Items from a data source:
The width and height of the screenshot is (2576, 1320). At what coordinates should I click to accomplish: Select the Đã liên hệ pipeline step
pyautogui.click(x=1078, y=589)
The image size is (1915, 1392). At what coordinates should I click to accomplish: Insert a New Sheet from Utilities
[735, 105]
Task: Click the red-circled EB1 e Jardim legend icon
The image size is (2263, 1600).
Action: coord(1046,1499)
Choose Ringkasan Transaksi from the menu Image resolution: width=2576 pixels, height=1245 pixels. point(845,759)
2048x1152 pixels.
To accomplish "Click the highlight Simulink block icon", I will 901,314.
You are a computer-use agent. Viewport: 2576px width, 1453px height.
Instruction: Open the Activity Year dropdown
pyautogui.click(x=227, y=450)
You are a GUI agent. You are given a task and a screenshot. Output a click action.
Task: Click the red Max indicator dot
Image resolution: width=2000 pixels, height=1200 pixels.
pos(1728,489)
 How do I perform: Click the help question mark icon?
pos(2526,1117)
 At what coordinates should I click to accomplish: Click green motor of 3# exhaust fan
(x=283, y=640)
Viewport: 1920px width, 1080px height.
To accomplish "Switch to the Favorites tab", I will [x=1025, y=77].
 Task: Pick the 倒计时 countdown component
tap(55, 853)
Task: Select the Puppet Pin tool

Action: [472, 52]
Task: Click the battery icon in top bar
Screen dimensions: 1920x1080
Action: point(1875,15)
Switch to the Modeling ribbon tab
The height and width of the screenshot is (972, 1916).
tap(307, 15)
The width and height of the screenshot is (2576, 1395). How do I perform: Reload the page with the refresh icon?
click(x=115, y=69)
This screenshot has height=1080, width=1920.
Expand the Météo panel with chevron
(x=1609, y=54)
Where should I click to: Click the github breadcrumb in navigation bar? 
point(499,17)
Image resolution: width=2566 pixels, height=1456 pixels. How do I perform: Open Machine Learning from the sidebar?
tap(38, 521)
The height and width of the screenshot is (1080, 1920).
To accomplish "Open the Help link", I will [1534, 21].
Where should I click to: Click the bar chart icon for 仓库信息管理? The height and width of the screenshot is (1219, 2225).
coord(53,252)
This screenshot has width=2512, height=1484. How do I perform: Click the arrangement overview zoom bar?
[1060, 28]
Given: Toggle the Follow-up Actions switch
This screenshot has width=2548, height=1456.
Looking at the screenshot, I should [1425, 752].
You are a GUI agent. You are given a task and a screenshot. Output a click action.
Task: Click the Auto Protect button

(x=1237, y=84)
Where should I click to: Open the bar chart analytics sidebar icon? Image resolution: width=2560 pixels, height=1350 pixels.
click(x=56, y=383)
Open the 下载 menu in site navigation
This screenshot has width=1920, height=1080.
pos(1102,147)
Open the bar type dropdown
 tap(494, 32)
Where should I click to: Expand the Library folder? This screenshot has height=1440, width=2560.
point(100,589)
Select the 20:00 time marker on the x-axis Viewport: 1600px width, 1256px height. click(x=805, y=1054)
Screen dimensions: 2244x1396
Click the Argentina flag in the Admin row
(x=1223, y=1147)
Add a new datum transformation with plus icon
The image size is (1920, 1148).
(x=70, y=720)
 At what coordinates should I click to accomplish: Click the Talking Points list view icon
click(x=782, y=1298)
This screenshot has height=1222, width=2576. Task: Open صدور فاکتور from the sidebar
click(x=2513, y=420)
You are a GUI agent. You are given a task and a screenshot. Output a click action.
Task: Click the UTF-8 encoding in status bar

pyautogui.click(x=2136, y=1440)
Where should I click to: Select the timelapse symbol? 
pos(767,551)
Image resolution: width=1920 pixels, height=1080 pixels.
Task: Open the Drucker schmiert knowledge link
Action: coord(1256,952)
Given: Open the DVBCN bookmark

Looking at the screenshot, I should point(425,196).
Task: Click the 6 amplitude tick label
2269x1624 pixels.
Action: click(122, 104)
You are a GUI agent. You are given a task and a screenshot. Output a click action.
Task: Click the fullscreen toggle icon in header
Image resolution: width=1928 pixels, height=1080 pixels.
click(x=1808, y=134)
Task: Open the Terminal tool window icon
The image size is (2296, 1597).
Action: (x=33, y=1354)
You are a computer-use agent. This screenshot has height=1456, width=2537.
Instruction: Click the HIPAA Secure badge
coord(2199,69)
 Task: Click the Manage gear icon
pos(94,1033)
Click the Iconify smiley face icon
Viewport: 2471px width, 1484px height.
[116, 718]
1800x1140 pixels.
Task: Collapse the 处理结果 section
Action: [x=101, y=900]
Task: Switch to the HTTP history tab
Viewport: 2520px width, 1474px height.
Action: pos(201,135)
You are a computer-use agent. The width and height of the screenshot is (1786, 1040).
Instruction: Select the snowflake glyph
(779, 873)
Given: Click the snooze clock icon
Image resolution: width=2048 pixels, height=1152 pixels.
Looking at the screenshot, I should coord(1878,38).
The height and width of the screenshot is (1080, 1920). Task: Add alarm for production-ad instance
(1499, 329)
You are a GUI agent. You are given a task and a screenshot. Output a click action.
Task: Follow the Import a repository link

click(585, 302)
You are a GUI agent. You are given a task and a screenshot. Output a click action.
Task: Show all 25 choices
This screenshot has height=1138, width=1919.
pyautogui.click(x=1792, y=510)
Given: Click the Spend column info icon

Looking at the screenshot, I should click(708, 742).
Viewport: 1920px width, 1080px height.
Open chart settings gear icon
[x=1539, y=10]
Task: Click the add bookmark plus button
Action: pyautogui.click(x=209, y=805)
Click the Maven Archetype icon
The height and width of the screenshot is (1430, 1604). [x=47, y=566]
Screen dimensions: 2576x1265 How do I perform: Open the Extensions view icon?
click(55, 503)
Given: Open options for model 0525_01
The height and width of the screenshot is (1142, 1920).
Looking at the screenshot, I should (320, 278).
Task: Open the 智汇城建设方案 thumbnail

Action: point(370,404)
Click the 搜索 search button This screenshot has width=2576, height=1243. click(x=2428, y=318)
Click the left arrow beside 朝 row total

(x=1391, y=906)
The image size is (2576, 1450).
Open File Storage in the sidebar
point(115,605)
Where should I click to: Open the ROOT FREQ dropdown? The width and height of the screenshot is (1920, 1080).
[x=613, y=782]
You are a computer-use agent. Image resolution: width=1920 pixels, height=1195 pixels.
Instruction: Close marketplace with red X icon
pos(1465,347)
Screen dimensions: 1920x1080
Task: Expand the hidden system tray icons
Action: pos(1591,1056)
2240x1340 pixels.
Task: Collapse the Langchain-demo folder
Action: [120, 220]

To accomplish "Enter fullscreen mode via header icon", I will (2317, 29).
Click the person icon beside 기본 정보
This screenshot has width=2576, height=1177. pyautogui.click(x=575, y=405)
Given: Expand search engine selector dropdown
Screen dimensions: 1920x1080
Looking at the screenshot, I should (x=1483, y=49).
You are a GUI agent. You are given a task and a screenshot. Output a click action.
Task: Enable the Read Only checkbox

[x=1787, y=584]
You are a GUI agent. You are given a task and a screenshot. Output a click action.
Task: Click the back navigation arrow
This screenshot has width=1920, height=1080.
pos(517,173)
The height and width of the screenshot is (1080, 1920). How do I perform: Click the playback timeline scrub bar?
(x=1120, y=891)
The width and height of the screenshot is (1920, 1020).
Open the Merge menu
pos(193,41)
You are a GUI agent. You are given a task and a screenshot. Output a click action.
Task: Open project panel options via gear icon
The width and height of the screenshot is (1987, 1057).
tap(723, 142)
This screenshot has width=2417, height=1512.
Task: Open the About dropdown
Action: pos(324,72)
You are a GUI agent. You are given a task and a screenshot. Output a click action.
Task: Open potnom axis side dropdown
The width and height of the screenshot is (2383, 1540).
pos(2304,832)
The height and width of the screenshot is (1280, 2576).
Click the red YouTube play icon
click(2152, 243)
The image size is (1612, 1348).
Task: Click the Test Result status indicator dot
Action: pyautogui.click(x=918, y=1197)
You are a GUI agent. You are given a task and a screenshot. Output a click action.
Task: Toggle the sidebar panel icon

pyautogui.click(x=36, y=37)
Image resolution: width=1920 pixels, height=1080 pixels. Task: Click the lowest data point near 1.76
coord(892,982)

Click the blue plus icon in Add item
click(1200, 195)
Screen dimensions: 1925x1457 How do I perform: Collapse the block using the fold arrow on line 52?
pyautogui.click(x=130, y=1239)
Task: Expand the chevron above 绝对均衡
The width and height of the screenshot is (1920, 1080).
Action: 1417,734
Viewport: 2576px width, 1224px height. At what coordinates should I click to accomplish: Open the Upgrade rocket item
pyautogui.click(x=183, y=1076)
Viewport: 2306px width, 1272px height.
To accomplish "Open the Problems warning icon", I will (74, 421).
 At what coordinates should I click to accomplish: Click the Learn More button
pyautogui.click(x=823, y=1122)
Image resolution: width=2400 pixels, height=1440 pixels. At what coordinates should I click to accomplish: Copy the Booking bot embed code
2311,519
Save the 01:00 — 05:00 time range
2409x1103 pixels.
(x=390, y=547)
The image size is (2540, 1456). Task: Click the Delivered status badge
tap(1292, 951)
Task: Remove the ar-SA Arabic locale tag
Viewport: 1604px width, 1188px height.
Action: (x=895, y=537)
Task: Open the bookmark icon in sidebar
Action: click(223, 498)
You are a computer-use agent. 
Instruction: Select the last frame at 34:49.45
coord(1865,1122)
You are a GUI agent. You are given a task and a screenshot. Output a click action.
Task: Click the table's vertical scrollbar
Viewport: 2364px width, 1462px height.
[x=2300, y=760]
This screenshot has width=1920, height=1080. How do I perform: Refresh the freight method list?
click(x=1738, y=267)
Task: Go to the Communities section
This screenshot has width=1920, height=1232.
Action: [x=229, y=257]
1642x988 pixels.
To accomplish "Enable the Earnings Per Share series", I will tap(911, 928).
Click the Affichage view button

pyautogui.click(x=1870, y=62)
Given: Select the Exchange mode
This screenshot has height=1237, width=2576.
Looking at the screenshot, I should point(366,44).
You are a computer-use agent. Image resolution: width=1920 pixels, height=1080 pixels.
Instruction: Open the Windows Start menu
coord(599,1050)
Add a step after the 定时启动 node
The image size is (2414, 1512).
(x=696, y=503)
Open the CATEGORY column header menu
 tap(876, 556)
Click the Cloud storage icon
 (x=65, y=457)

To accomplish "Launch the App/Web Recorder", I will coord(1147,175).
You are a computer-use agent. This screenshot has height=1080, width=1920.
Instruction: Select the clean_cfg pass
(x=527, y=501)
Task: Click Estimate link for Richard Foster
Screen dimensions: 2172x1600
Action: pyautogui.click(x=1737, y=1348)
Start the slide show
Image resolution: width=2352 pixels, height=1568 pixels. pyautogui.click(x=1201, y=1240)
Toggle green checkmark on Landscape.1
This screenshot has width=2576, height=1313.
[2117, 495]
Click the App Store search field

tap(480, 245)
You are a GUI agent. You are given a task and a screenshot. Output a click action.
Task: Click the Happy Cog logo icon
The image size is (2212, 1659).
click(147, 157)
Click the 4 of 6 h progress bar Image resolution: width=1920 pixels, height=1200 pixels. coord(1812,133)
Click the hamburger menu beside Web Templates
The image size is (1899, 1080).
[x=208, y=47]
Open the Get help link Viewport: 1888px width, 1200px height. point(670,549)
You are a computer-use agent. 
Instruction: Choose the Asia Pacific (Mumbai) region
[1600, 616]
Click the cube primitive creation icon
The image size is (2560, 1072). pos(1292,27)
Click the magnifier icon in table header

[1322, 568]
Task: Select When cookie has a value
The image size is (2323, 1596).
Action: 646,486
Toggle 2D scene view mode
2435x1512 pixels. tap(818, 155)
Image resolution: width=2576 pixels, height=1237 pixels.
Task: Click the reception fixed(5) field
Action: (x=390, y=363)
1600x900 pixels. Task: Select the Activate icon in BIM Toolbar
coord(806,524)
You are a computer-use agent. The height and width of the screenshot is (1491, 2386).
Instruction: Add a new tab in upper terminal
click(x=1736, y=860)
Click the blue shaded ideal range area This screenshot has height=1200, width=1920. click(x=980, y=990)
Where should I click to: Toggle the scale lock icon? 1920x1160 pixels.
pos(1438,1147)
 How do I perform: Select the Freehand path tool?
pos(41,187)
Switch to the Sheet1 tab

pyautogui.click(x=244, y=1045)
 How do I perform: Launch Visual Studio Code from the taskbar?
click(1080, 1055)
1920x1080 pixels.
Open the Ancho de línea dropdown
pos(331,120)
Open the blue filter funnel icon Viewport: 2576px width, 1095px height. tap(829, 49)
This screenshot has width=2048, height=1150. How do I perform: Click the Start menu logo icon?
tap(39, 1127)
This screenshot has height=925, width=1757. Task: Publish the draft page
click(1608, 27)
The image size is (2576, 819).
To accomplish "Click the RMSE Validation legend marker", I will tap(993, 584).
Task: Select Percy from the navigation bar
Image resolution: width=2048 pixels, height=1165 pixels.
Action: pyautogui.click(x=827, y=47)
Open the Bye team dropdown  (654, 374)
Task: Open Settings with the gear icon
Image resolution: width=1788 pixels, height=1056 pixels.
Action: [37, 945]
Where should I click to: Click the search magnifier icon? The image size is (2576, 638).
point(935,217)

— Exercise directions —
Copy nothing beyond the line containing "Choose Ringkasan Transaksi". Transcribe exactly from the first line of the entries down to that line, inclusive.

— Answer space —
The width and height of the screenshot is (2576, 1320). At what coordinates should I click to accomplish: Select the Đã liên hệ pipeline step
pyautogui.click(x=1078, y=589)
The image size is (1915, 1392). At what coordinates should I click to accomplish: Insert a New Sheet from Utilities
[735, 105]
Task: Click the red-circled EB1 e Jardim legend icon
The image size is (2263, 1600).
Action: coord(1046,1499)
Choose Ringkasan Transaksi from the menu Image resolution: width=2576 pixels, height=1245 pixels. point(845,759)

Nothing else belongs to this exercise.